**本文**.
┄┄┄┄┄┄┄┄┄┄

説明

ICタグ及び生産ラインシステム及び検査ラインシステム

【課題】無線通信時にタグの通信距離を縮めないように低電力を維持しつつ、有線通信時にはタグの大容量メモリに高速にアクセスすることを目的とする。
【解決手段】タグ101は、アンテナ111、無線ポート112を介して、リーダと無線通信が可能であり、有線給電ポート113及び有線通信ポート114をPCと有線で接続することで、PCと有線通信が可能である。無線通信時には、タグ101の無線給電部121が、タグ101内部で有線通信を可能にするために付加した回路には給電しないようにし、低電力を維持する。一方、タグ101は、有線通信時には、転送レートの高速化を図るために、一度のメモリアクセスで読み出せるビット数を増やし、バースト転送を可能にする。動作に必要な電力は増加するが、タグ101の有線給電部131が、有線給電ポート113を介して外部から電源供給することで解決する。

【発明の詳細な説明】
【技術分野】
【0001】
本発明は、IC(集積回路)タグ及び生産ラインシステム及び検査ラインシステムに関するものである。本発明は、特に、高速有線通信機能付RFID(Radio・Frequency・IDentification)タグと応用システムに関するものである。
【背景技術】
【0002】
RFIDは、無線通信を利用した非接触による自動認識方式であり、バーコードに比べて、“書き込み可能である”、“汚れに強い”などの特長を持っている。RFIDは、ID(識別子)を記憶するRFIDタグ(以下、「タグ」という)と、タグからIDを読み出したり、タグにIDを書き込んだりするRFIDリーダライタ装置(以下、「リーダ」という)で構成される。RFIDは、以下のように動作する。
(1)リーダは、タグに対してコマンドを送信する。
(2)タグは、コマンドを受信する。
(3)タグは、応答条件が整っている場合、リーダからの搬送波をASK(Amplitude・Shift・Keying)変調して反射することでプリアンブル及びIDなどの応答情報を送信する。
(4)リーダは、プリアンブルを受信すると、タグからの応答があったと判定し、プリアンブルに続くIDなどの応答情報を読み取る。
【0003】
タグは、電池などの電源を持たず、リーダからの電波を受信することで電力を生成し、その電力を電源として動作する。タグ動作に必要な電力が大きいとリーダ・タグ間の通信距離が縮まるため、低電力で動作するようにタグは設計される。

┄┄┄┄┄┄┄┄┄┄

**データ行**.
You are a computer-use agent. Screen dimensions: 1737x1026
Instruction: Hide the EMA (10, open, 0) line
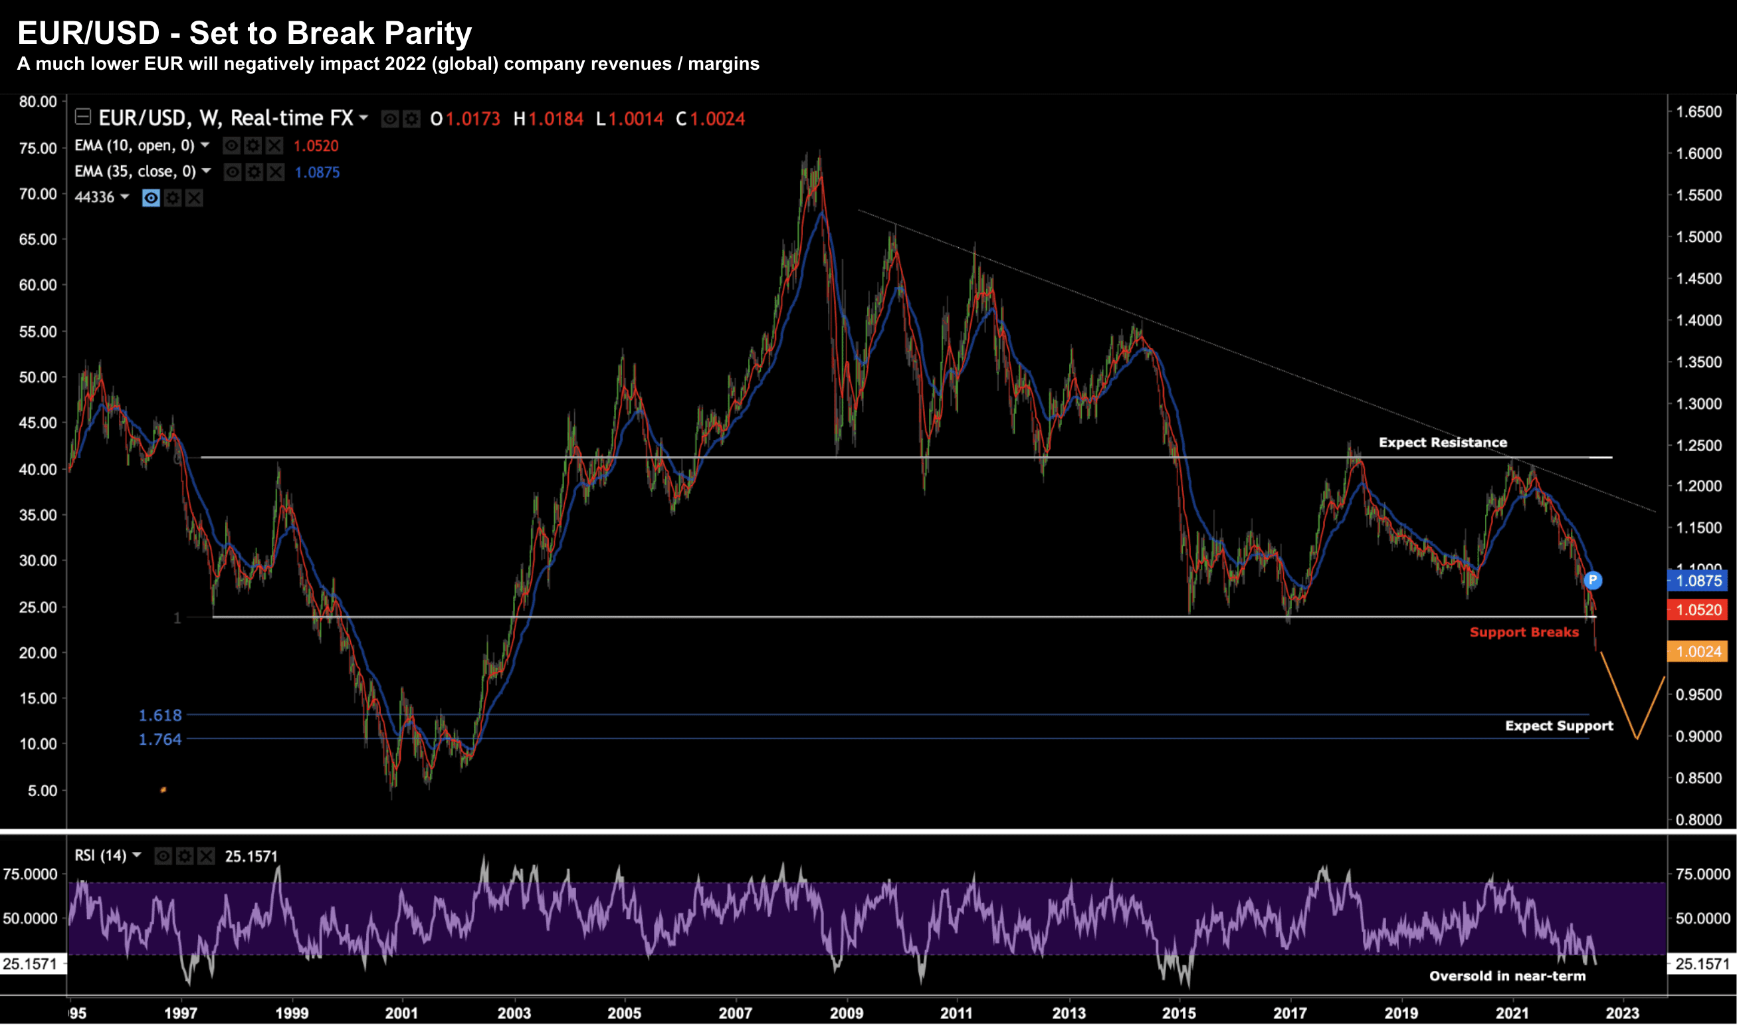coord(232,145)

┄┄┄┄┄┄┄┄┄┄

**設問**.
ICタグについての本文を、最後に示された段落の次から書き継ぎなさい。

**解答**.
【0004】
従来、タグがもつメモリに記憶している情報(ID、管理情報など)を電子機器の制御に利用したいという要望があり、タグが通常備える無線ポートだけでなく、有線通信ポート、有線給電ポートなどをタグに追加したものがあった(例えば、特許文献1〜4参照)。このタグに有線接続した電子機器は、リーダがなくても、タグのメモリから情報を読み出したり、タグのメモリに情報を書き込んだりできる。
【特許文献1】特開2006−5633号公報
【特許文献2】特開2002−246947号公報
【特許文献3】特開2005−148632号公報
【特許文献4】特開2007−6251号公報
【発明の開示】
【発明が解決しようとする課題】
【0005】
近年、UHF(Ultra・High・Frequency)帯RFIDでは数十キロビットのメモリをもつタグが登場してきている。タグに多くの情報(作業指示、履歴など)を持たせたいという要望もあり、今後、大容量メモリのタグが普及していくとともに更なる大容量化が予想される。しかしながら、タグ・リーダ間の通信は無線通信であり、動作電力を抑えるために転送レートは低くなる。大容量メモリをもつタグとの通信の場合、容量の大きいデータの転送時間は長くなる。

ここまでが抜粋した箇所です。